### WHAT YOU NEED TO DO
Repeat every line of the data verbatim.
RECORD SET START
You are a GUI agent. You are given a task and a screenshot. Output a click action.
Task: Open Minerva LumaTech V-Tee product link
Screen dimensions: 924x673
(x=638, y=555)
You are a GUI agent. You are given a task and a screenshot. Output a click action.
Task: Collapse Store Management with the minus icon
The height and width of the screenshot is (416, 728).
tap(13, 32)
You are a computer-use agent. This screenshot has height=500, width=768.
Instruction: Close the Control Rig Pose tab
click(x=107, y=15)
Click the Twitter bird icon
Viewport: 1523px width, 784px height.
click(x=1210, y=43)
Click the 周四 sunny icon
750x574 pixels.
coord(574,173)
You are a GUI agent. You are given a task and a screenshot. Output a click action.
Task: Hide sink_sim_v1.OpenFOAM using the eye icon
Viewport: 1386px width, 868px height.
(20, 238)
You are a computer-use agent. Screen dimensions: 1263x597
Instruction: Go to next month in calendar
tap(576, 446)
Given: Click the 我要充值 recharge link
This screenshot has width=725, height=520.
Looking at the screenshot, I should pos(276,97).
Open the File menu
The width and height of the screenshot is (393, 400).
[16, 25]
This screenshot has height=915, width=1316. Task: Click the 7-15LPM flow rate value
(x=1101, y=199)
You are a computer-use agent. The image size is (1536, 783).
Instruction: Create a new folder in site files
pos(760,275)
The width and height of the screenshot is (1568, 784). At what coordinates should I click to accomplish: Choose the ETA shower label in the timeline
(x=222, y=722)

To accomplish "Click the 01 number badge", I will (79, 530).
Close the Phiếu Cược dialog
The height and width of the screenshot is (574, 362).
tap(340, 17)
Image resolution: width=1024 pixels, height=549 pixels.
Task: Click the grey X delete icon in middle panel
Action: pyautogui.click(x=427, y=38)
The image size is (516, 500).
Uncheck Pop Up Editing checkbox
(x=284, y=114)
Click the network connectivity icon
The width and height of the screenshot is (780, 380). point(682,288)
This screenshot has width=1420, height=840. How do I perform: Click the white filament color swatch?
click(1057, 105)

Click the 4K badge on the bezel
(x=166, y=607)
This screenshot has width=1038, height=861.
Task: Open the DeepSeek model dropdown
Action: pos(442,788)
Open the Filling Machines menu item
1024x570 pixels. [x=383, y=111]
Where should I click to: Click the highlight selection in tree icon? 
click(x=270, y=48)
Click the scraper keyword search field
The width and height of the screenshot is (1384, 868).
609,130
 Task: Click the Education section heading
RECORD SET END
### RESPONSE FOR THIS EXERCISE
You are a GUI agent. You are given a task and a screenshot. Output a click action.
Task: Open Minerva LumaTech V-Tee product link
Screen dimensions: 924x673
(x=638, y=555)
You are a GUI agent. You are given a task and a screenshot. Output a click action.
Task: Collapse Store Management with the minus icon
The height and width of the screenshot is (416, 728).
tap(13, 32)
You are a computer-use agent. This screenshot has height=500, width=768.
Instruction: Close the Control Rig Pose tab
click(x=107, y=15)
Click the Twitter bird icon
Viewport: 1523px width, 784px height.
click(x=1210, y=43)
Click the 周四 sunny icon
750x574 pixels.
coord(574,173)
You are a GUI agent. You are given a task and a screenshot. Output a click action.
Task: Hide sink_sim_v1.OpenFOAM using the eye icon
Viewport: 1386px width, 868px height.
(20, 238)
You are a computer-use agent. Screen dimensions: 1263x597
Instruction: Go to next month in calendar
tap(576, 446)
Given: Click the 我要充值 recharge link
This screenshot has width=725, height=520.
Looking at the screenshot, I should pos(276,97).
Open the File menu
The width and height of the screenshot is (393, 400).
[16, 25]
This screenshot has height=915, width=1316. Task: Click the 7-15LPM flow rate value
(x=1101, y=199)
You are a computer-use agent. The image size is (1536, 783).
Instruction: Create a new folder in site files
pos(760,275)
The width and height of the screenshot is (1568, 784). At what coordinates should I click to accomplish: Choose the ETA shower label in the timeline
(x=222, y=722)

To accomplish "Click the 01 number badge", I will (79, 530).
Close the Phiếu Cược dialog
The height and width of the screenshot is (574, 362).
tap(340, 17)
Image resolution: width=1024 pixels, height=549 pixels.
Task: Click the grey X delete icon in middle panel
Action: pyautogui.click(x=427, y=38)
The image size is (516, 500).
Uncheck Pop Up Editing checkbox
(x=284, y=114)
Click the network connectivity icon
The width and height of the screenshot is (780, 380). point(682,288)
This screenshot has width=1420, height=840. How do I perform: Click the white filament color swatch?
click(1057, 105)

Click the 4K badge on the bezel
(x=166, y=607)
This screenshot has width=1038, height=861.
Task: Open the DeepSeek model dropdown
Action: pos(442,788)
Open the Filling Machines menu item
1024x570 pixels. [x=383, y=111]
Where should I click to: Click the highlight selection in tree icon? 
click(x=270, y=48)
Click the scraper keyword search field
The width and height of the screenshot is (1384, 868).
609,130
 Task: Click the Education section heading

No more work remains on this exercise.